Uno levantó la mano, pasó al estrado, lo aplaudieron. Divertido por esa aceptación saludó alzando ambos brazos, como si sacara músculos, la sala se rió, él saludó y regresó al lugar. Pasó otro sin que el Presidente se viera en la necesidad de solicitarlo. Hubo aplausos y el participante directamente hizo el gesto de mostrar sus músculos. Risas, aplausos. Luego pasaron otro y otro. Cada uno dobló sus brazos, sacó pecho y adoptó posturas de fisicoculturista. Subió otro participante y preguntó:
—Yo traía una ponencia escrita, ¿quieren que la lea o…?
—¡No! ¡Mús-cu-los! ¡Mús-cu-los!
Respondió la audiencia y comenzaron a batir palmas al unísono. Este participante tenía una prominente barriga y arrancó a bailar en broma, al ritmo de las palmas. Arrojó sus apuntes al aire, buscó a los integrantes de la mesa, armó un trencito que hizo estallar de alegría a la sala. Bajaron del estrado e invitaron a la sala a sumarse al tren. Formaron una hilera enorme. Salieron del salón y del edificio. Ganaron la calle. Como era época de elecciones la policía no se atrevió a dispersarlos. Los escoltaron pensando que querían dirigirse a la plaza frente a la Casa de Gobierno. Ellos, a su vez, entendieron que los guiaban y se dejaron llevar. Se agolparon debajo del balcón principal. El Presidente de la República estaba con representantes de la prensa extranjera y salió al balcón, invitando a los fotógrafos a que lo siguieran. Saludó con las manos, pero enseguida advirtió que varios de los manifestantes hacían gestos como de sacar músculos. Interpretó que era una manera de pedirle que debía ser fuerte. Sin dudarlo respondió con el mismo gesto, y pensó para sí que era verdad, el propio pueblo le pedía que fuera fuerte.

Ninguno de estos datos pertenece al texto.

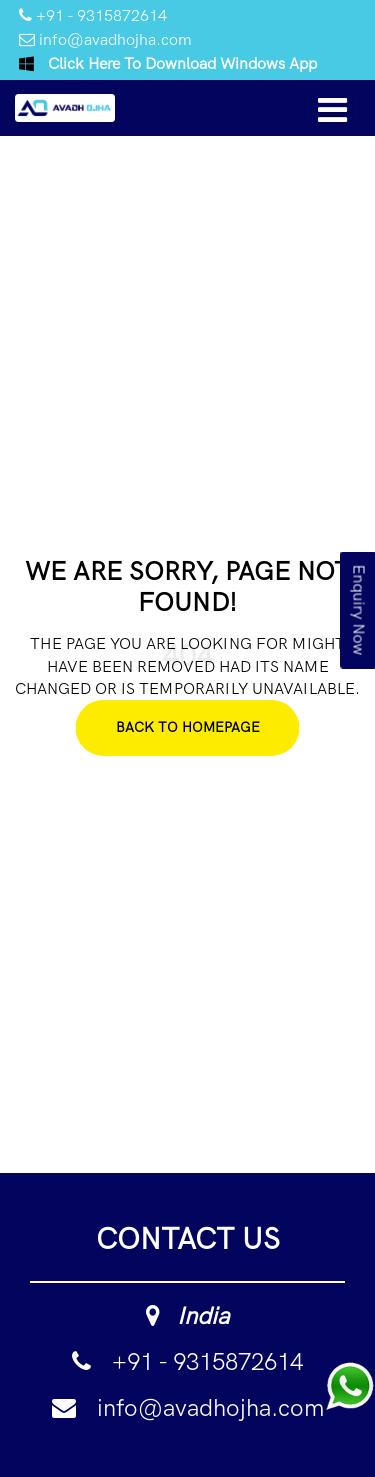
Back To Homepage (188, 727)
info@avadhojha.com (105, 39)
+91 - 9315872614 (93, 15)
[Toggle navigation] (332, 108)
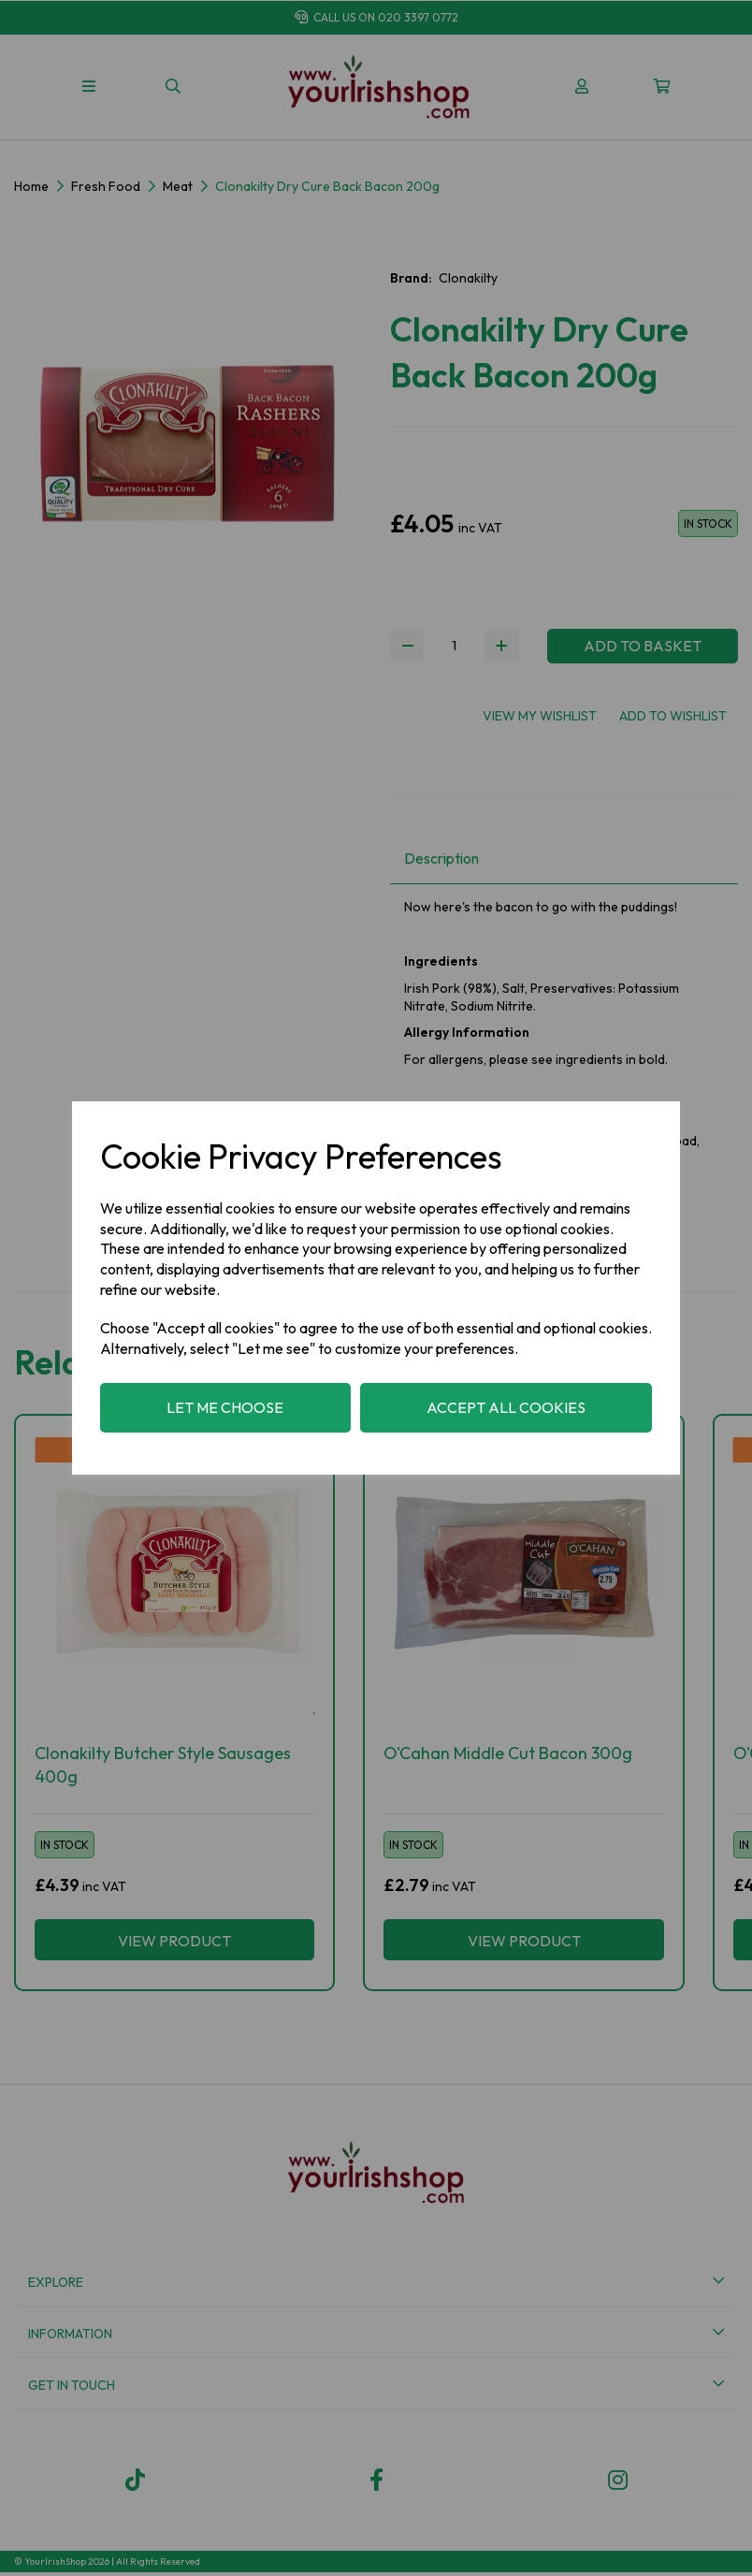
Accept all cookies (506, 1407)
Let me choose (224, 1407)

La gente rompió en aplausos y se unificaron en ese gesto de sacar músculos. Los fotógrafos no perdieron esa oportunidad. El Presidente de la República , atento a los flashes, redobló su postura de fuerza, con los brazos doblados y el ceño serio y tenso.

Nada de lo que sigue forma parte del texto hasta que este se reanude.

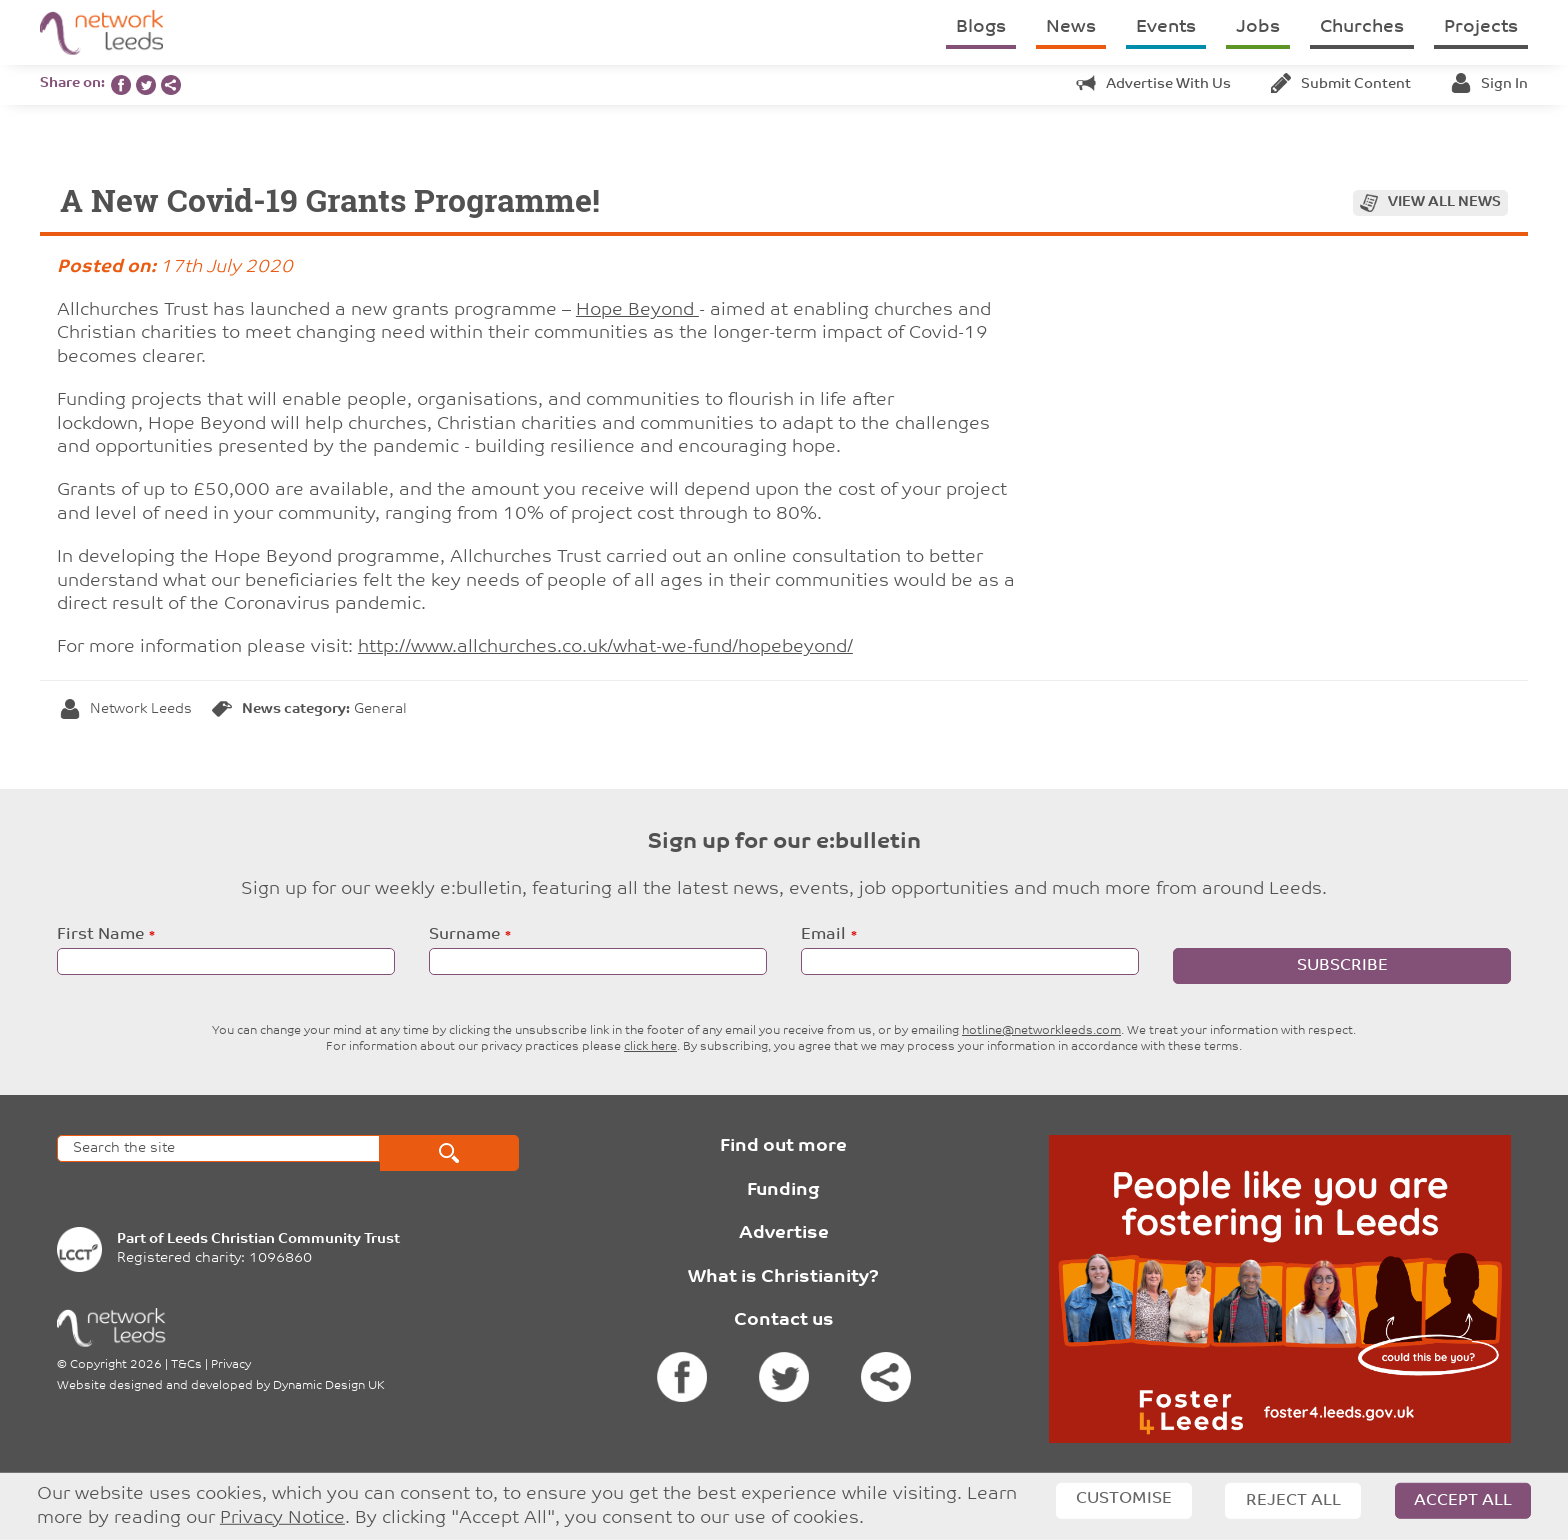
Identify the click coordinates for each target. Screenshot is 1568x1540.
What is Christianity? (783, 1277)
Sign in (1489, 84)
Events (1166, 27)
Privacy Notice (282, 1518)
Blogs (981, 27)
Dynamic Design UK (329, 1386)
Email (823, 935)
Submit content (1341, 84)
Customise (1124, 1499)
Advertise (784, 1233)
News (1071, 27)
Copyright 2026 (116, 1365)
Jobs (1258, 27)
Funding (783, 1190)
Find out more (783, 1146)
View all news (1444, 202)
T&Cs (186, 1365)
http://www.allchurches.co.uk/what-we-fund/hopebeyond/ (605, 647)
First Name (100, 935)
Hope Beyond (637, 310)
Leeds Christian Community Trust (283, 1239)
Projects (1481, 27)
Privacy (231, 1365)
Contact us (784, 1320)
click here (650, 1047)
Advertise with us (1153, 84)
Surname (464, 935)
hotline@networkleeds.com (1041, 1031)
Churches (1362, 27)
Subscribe (1342, 966)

Esa imagen dio la vuelta al mundo. En los principales periódicos de Europa fue foto de tapa, así quedó la impresión de que éramos un país de bárbaros, de monos prontos a caer en un período de violencia. Bajó el turismo, decayó la inversión extranjera y aumentaron las tasas de interés para la deuda externa. Pero ya nadie recuerda eso.